Heritage
A house, in its own words
Satoshi Kuwata's path to Setchu winds through multiple cultural and professional touchstones. Born in Kyoto, Japan, he pursued fashion education at Central Saint Martins in London before developing his craft on Savile Row, the legendary London street synonymous with bespoke tailoring. His career then expanded across global fashion capitals, building the international perspective that would later define his brand. Setchu emerged as a fashion label that bridges Japanese design principles with Western construction techniques. The brand name itself translates to compromise or accord in Japanese, reflecting Kuwata's philosophy of merging opposing aesthetic traditions. His background combines technical Savile Row training with Japanese spatial awareness and material consciousness, creating garments that balance structure with restraint. The label gained recognition for its approach to fashion that doesn't privilege one cultural aesthetic over another, instead seeking dialogue between them. When Setchu announced its fragrance debut, it marked a natural expansion of this cross-cultural dialogue into scent, continuing the brand's exploration of how different sensory languages can communicate similar values. Kuwata appeared as special guest at Pitti Fragranze in Florence, a significant platform in the niche fragrance calendar, signaling the house's ambitions beyond fashion.
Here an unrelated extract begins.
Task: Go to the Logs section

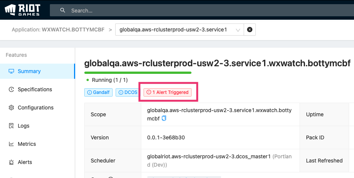Action: 23,126

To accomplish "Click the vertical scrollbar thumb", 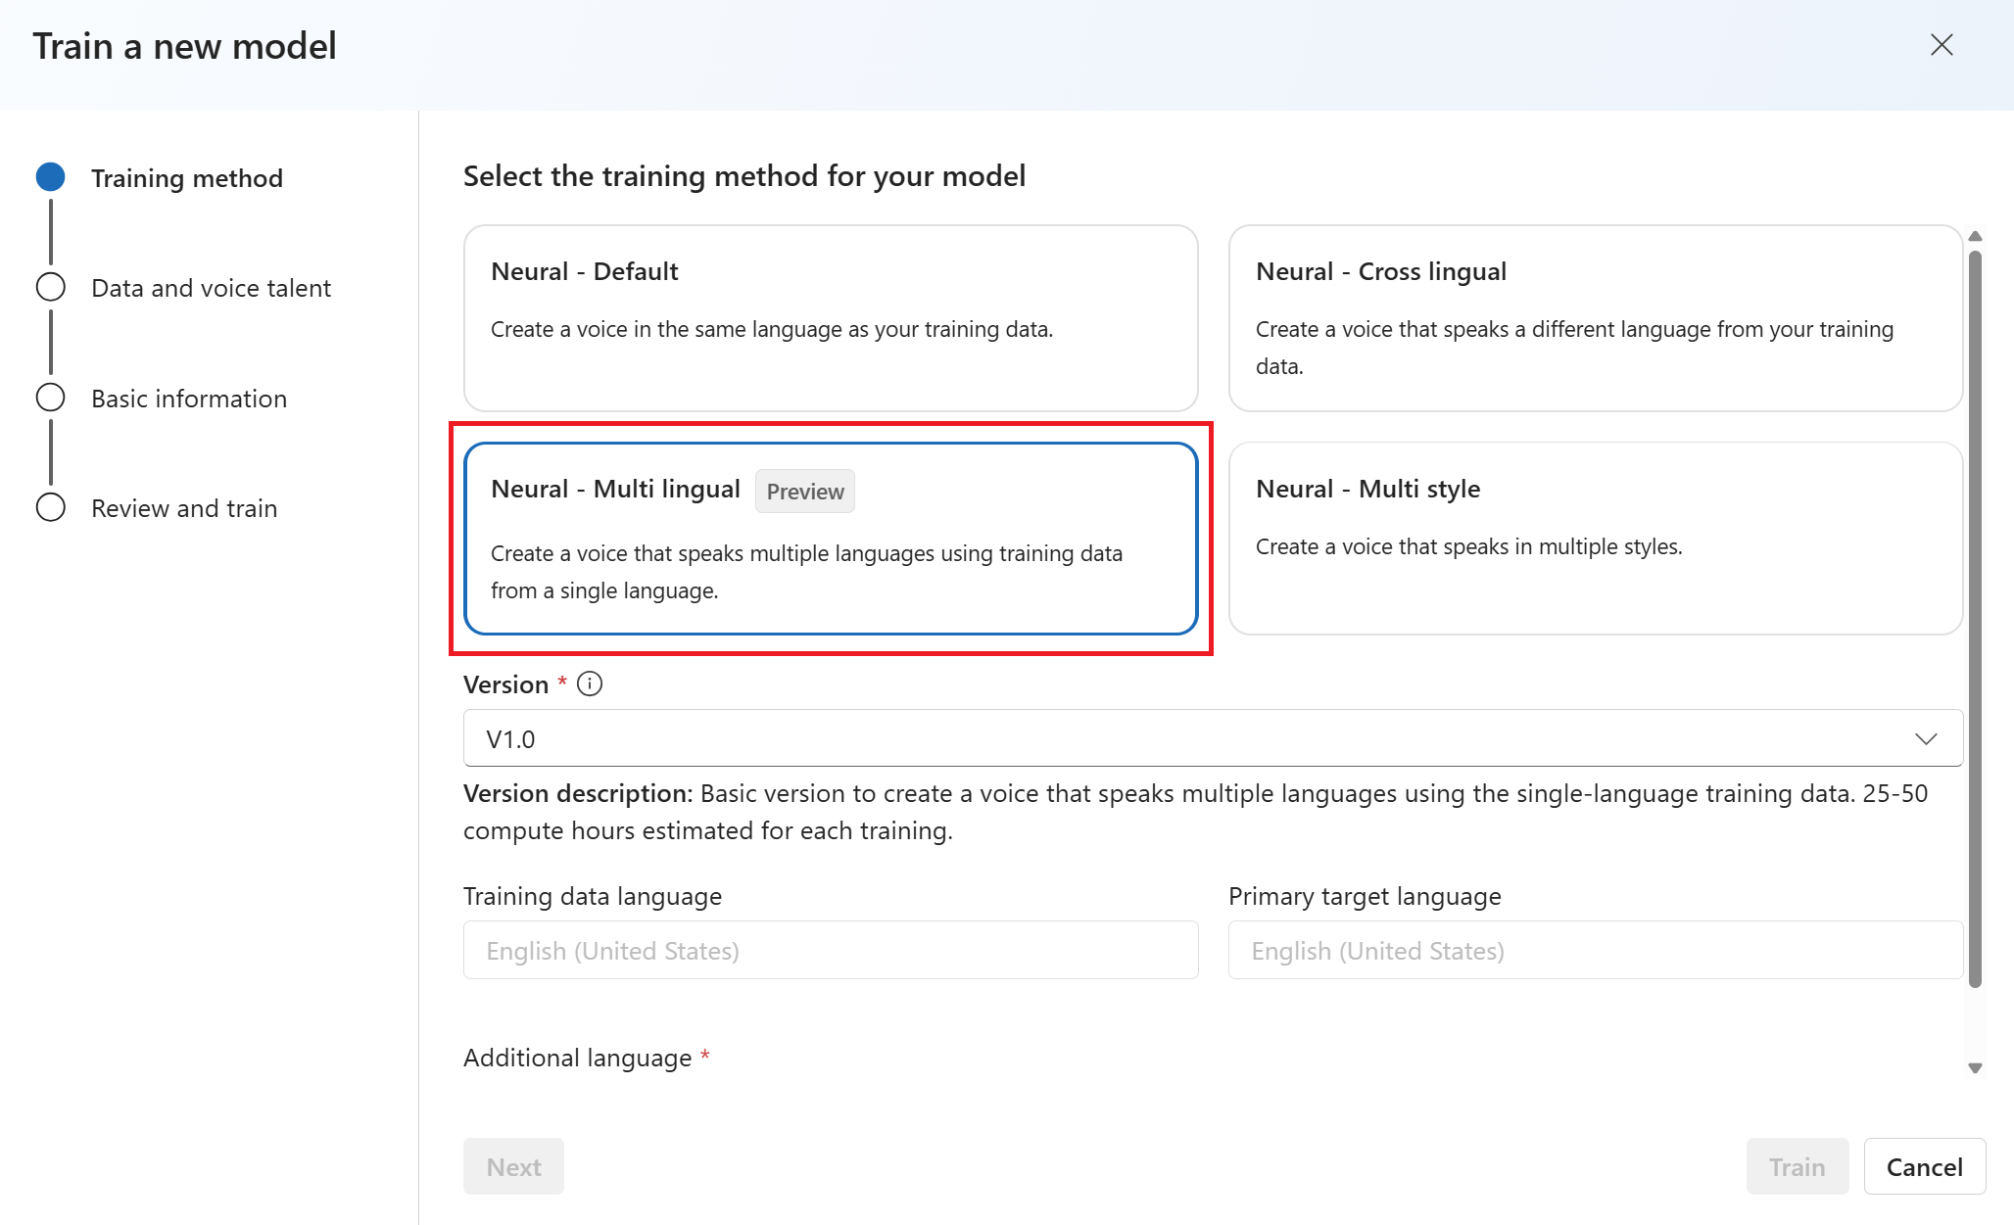I will pyautogui.click(x=1975, y=617).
Setchu approaches fragrance the same way it approaches fashion: as a space where Japanese and Western traditions can coexist without hierarchy. The brand rejects the notion that cross-cultural collaboration requires choosing sides. Instead, Setchu positions itself in the in-between, creating work that belongs to neither tradition exclusively and therefore belongs to both. This philosophy shapes every aspect of the fragrance collection, from the naming convention to the ingredient selection. The five debut scents carry time-based names that function as coordinates rather than traditional perfume titles. THURSDAY 1 PM | AYU, MONDAY 9AM | GENMAICHA, FRIDAY 2 AM | TATAMI, WEDNESDAY 5 PM | YUZU, and SATURDAY 8 AM | HINOKI BURO each anchor a scent to a specific moment and cultural reference point. The time-of-day naming suggests personal ritual rather than abstract concept. The cultural references honor specific Japanese traditions, ingredients, and sensory experiences without exoticizing them. Setchu treats the in-between space as its natural territory, and the fragrance collection extends that territory into a new medium.